Set problem A:
According to the risk-factor extract, which countries are home to the wholly-owned subsidiaries that produce substantially all of the company's current international revenues?
— start Extract —
BECAUSE THE MARKET FOR E-BUSINESS SOLUTIONS IS NEW AND EVOLVING, WE CANNOT
ACCURATELY PREDICT THE FUTURE GROWTH RATE OF THIS MARKET OR ITS ULTIMATE SIZE

         We are increasingly focusing our selling efforts on providing
application and information availability solutions for e-business applications
and we expect such sales to constitute an increasing portion of our future
revenue growth. We believe that most companies currently are not yet aware of
our products and capabilities within this evolving market, and, as a result,
such companies have not deployed our solutions. While we have devoted
significant resources to promoting awareness of our products and the problems
these products address for this evolving market, these efforts may not be
sufficient to build market awareness of the need for our products. Failure of a
significant market for e-business application and information availability
products to develop, or failure of our products to achieve broad market
acceptance, could have a material adverse effect on our business, operating
results and financial condition.

WE EXPECT TO INCUR SIGNIFICANT INCREASES IN OUR OPERATING EXPENSES IN THE
FORESEEABLE FUTURE, WHICH MAY AFFECT OUR FUTURE PROFITABILITY

         We intend to substantially increase our operating expenses for the
foreseeable future as we:

         o  increase our sales and marketing activities, including expanding our
            direct sales and telesales forces;

         o  increase our research and development activities;

         o  expand our general and administrative activities; and

         o  expand our customer support organizations.


                                       5


<PAGE>   7

Accordingly, we will be required to significantly increase our revenues in order
to maintain profitability. These expenses will be incurred before we generate
any revenues by this increased spending. If we do not significantly increase
revenues from these efforts, our business and operating results would be
negatively impacted.

OUR INTERNATIONAL OPERATIONS AND OUR PLANNED EXPANSION OF OUR INTERNATIONAL
OPERATIONS EXPOSES US TO CERTAIN RISKS

         Substantially all of our current international revenues are derived
from the operations of our wholly-owned subsidiaries in Canada, Australia, the
United Kingdom and Germany. Revenues from licenses and services to customers
outside of United States were $5.8 million in 1998, representing 16.7% of total
revenues, $15.3 million in the year ended December 31, 1999, representing 21.6%
of total revenues, $4.8 million for the six months ended June 30, 1999,
representing 13% of total revenues, and $15.4 million for the six months ended
June 30, 2000, representing 18% of total revenues. As a result, we face
increasing risks from doing business on an international basis, including, among
others:

         o  difficulties in staffing and managing foreign operations;

         o  longer payment cycles;

         o  seasonal reductions in business activity in Europe;

         o  increased financial accounting and reporting burdens and
            complexities;

         o  potentially adverse tax consequences;

         o  delays in localizing our products;

         o  compliance with a wide variety of complex foreign laws and treaties;

         o  reduced protection for intellectual property rights in some
            countries; and

         o  licenses, tariffs and other trade barriers.
— end Extract —
— start Records to use —
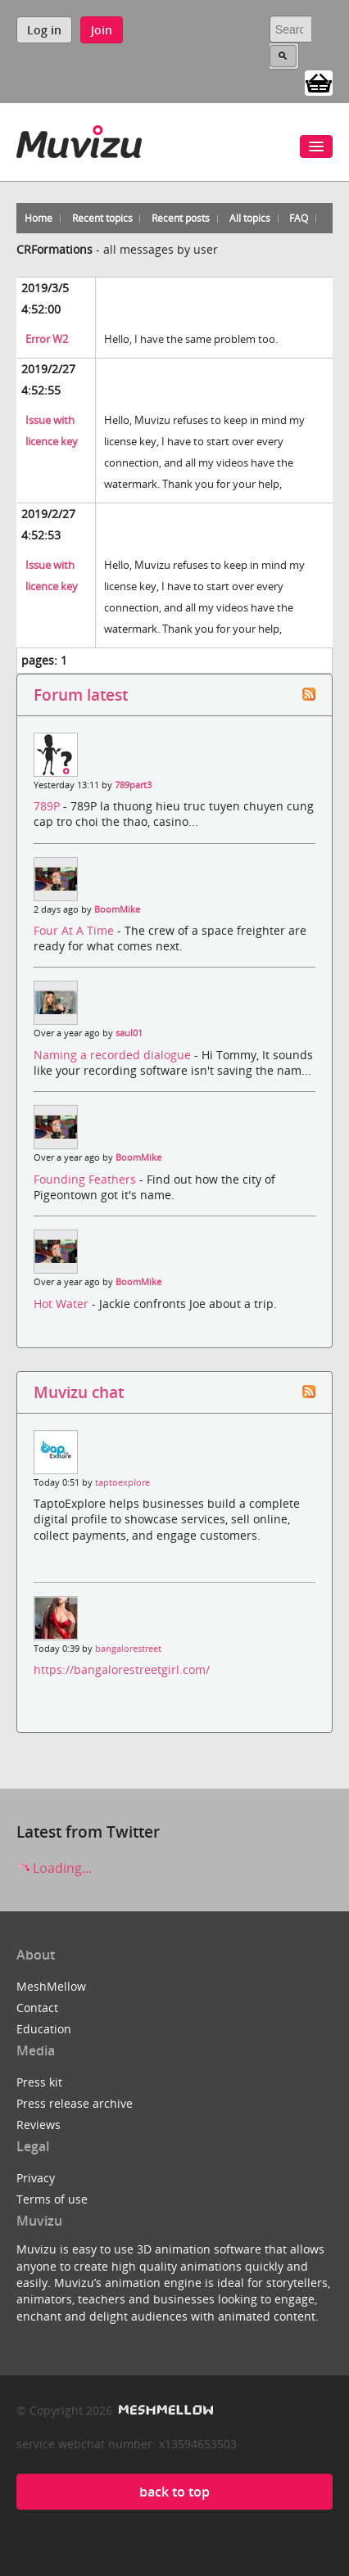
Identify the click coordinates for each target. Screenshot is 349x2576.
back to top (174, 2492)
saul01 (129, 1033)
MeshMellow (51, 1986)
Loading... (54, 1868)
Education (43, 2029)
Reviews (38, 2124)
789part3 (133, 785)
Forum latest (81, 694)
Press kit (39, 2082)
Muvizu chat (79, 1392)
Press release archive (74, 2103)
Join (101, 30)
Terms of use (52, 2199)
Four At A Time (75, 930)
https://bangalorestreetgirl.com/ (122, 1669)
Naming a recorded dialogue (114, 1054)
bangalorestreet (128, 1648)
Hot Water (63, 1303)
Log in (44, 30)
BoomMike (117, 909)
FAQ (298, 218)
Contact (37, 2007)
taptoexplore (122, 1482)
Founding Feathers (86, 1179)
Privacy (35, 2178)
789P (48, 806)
— end Records to use —
Set problem B:
Reproduce the entries word for word from the line with "Reviews (38, 2124)" to the line with "Naming a recorded dialogue (114, 1054)", including both of those lines.

Full output A:
Canada, Australia, the United Kingdom and Germany.

Full output B:
Reviews (38, 2124)
789part3 (133, 785)
Forum latest (81, 694)
Press kit (39, 2082)
Muvizu chat (79, 1392)
Press release archive (74, 2103)
Join (101, 30)
Terms of use (52, 2199)
Four At A Time (75, 930)
https://bangalorestreetgirl.com/ (122, 1669)
Naming a recorded dialogue (114, 1054)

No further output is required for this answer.